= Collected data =
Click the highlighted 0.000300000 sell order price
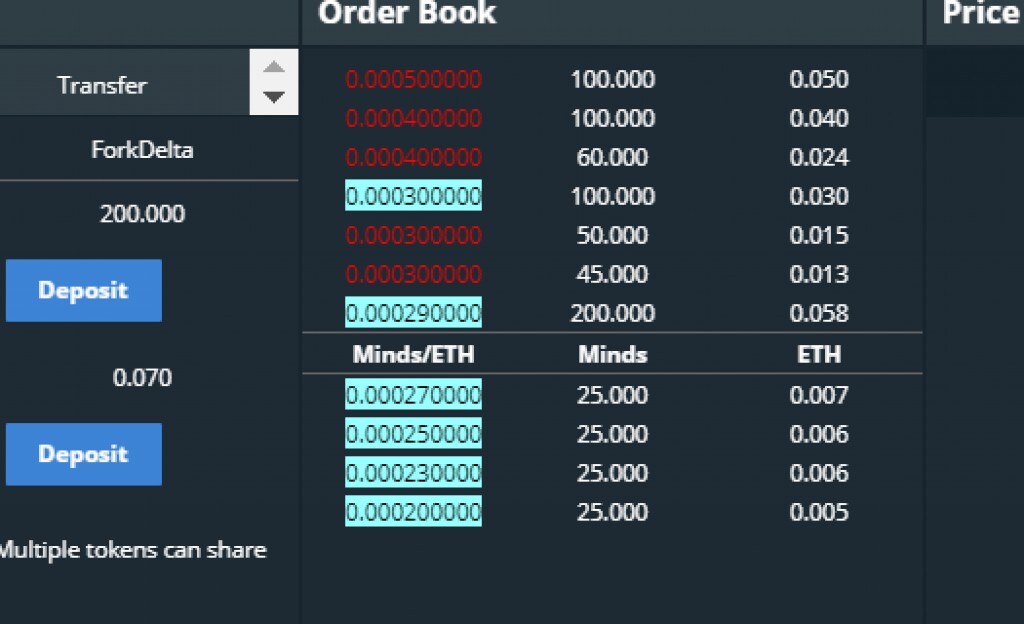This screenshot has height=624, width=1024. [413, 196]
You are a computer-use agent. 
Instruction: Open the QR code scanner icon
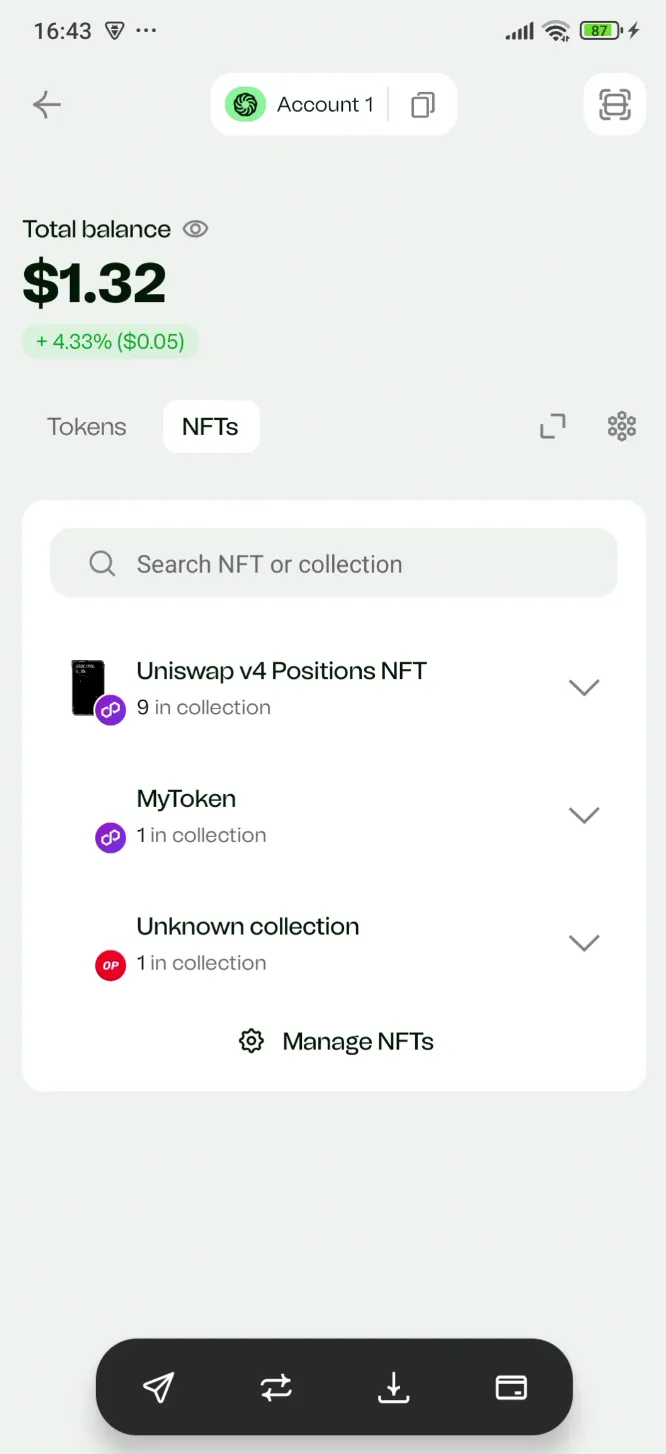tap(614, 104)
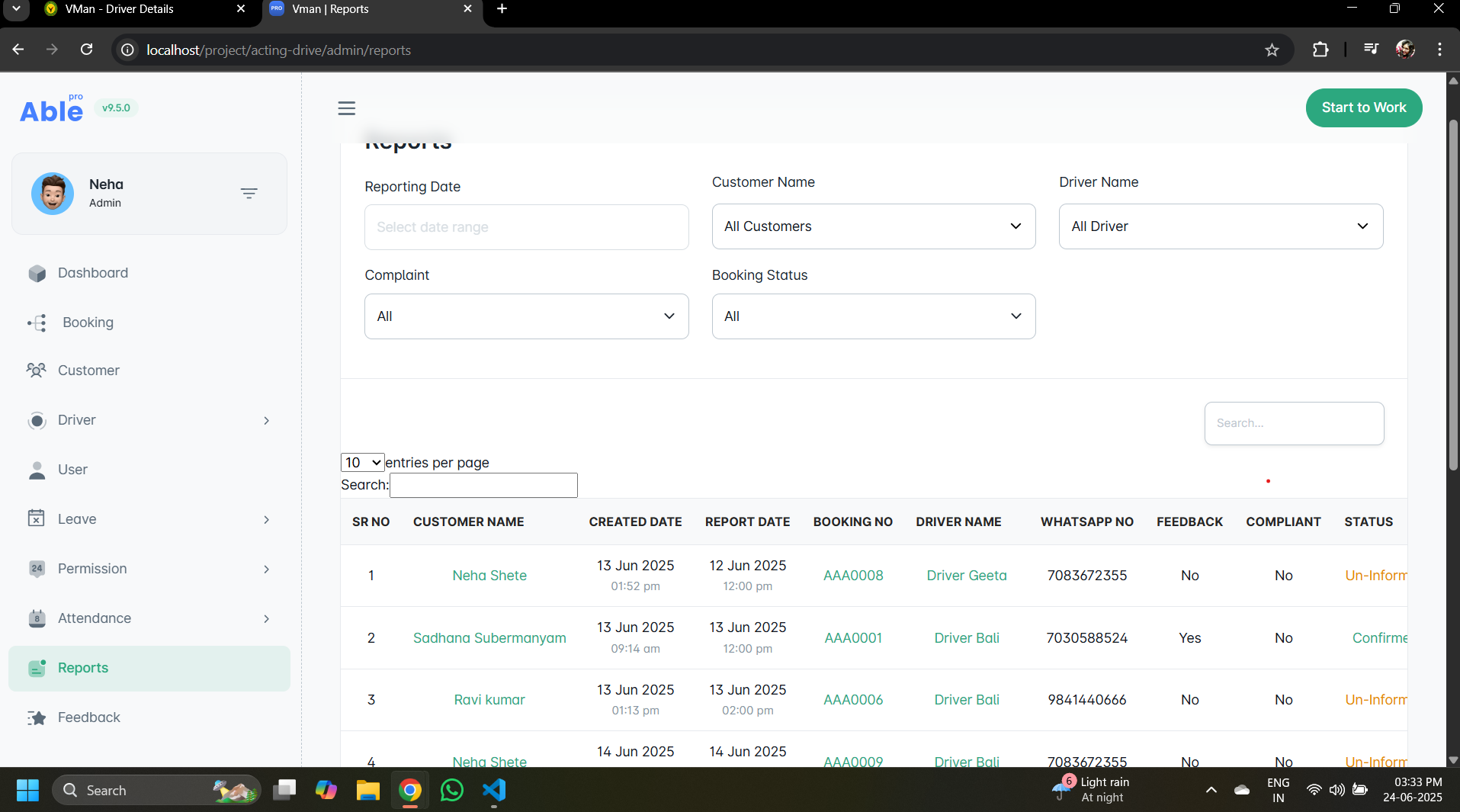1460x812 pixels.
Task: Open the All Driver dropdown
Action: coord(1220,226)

= Problem to work on =
Transcribe all of the data above verbatim but omit every picture.

= Solved exercise =
Click the highlighted 0.000300000 sell order price
This screenshot has height=624, width=1024. [413, 196]
You are a computer-use agent. 
Instruction: Open the QR code scanner icon
tap(614, 104)
1460x812 pixels.
Task: Open the All Driver dropdown
Action: coord(1220,226)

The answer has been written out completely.